|Ph.D Thesis||Department of Industrial Engineering and Management|
|Supervisor:||Dr. Kurland Oren|
|Full Thesis text|
We live in a special age where almost every piece of information one can think of is available to us at a touch of the keyboard and a click of the mouse. However, the massive volume of digitized information that humanity has accumulated is a double-edged sword. While it may be beneficial to us as users to have more information at our disposal, it can create challenges for search engines to identify that relevant “needle” in the electronic haystack.
One such challenge is that many documents are long and topically diverse; e.g., those on the Web. Specifically, such documents could contain information relevant to an information need expressed by a query, and at the same time, contain much non-relevant information. A possible approach to addressing this challenge is to infer relevance based on smaller units of text within the documents, passages, and use this inference in the overall document-relevance estimation process.
In this thesis we first present the potential merits of utilizing passages for ranking documents by their presumed relevance to an information need expressed by a given query while having (minimal) relevance information. We also present a practical novel method for ranking documents using passages within these settings.

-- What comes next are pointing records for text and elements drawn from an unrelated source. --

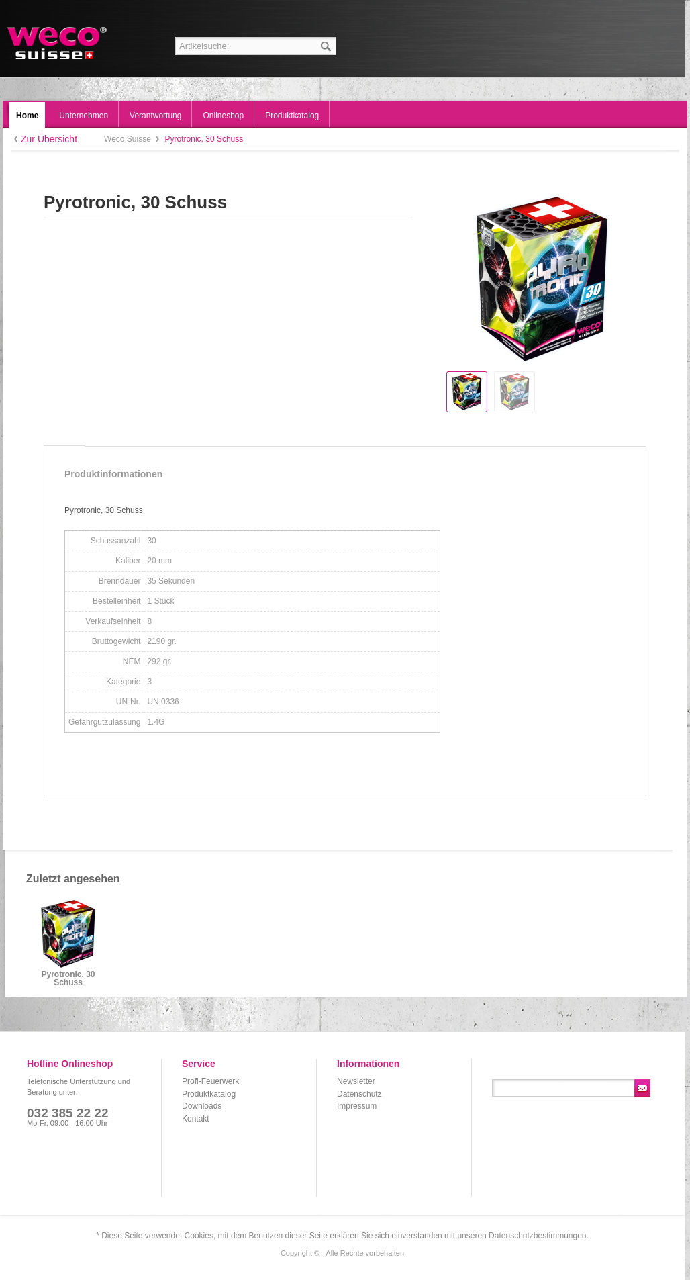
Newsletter (356, 1081)
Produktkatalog (209, 1094)
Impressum (357, 1106)
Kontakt (195, 1119)
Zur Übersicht (49, 139)
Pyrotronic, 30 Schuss (68, 978)
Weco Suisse (58, 43)
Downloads (201, 1106)
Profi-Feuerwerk (210, 1081)
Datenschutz (359, 1094)
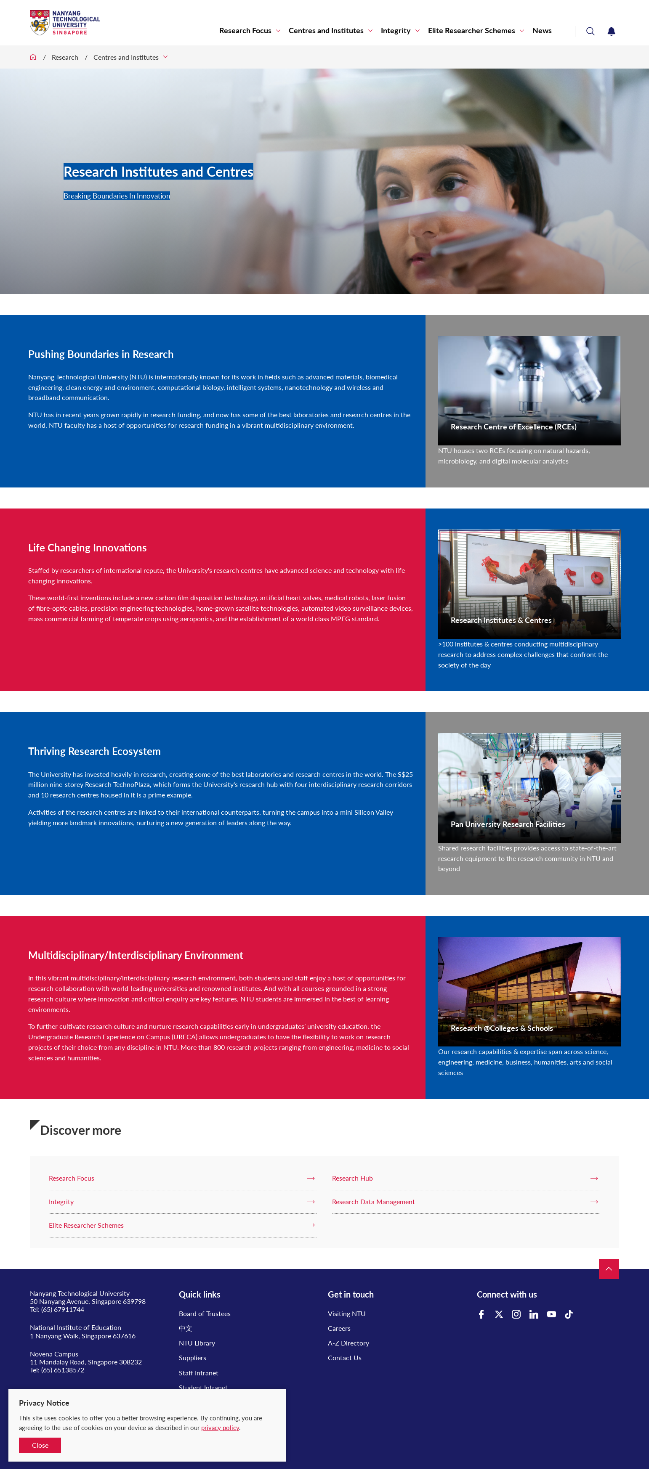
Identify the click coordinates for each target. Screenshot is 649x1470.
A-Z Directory (348, 1343)
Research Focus (245, 30)
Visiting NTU (347, 1313)
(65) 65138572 (62, 1370)
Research (65, 57)
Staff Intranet (198, 1373)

We then present novel passage-based methods for ranking documents given a query without the use of relevance feedback information; i.e., the ad hoc retrieval task. We present a probabilistic retrieval model that integrates information induced from the document as a whole and from its passages. Specifically, document-query similarities, passage-query similarities, inter-passage-similarities, and inter-document similarities, are integrated in our model.
Another method that we propose takes advantage of an additional source of information: clusters of similar documents. Using information induced from query-specific clusters, that is, clusters created from top-retrieved documents, was shown to be very effective in the document ranking task. We show that integrating the two sources of information? clusters and passages ? can yield performance that is superior to that of using each alone.
Empirical evidence shows that the performance of our models is superior to that of (i) commonly used passage-based document ranking methods; (ii) a state-of-the-art pseudo-feedback-based approach; and (iii) a state-of-the-art term-proximity-based retrieval model.
In a slightly different vein, we propose a novel performance prediction model for passage-based retrieval used in question answering systems. Our model utilizes named entities to estimate the probability that the retrieved list contains the correct answer. We show that this model yields prediction quality higher than that of various reference comparisons.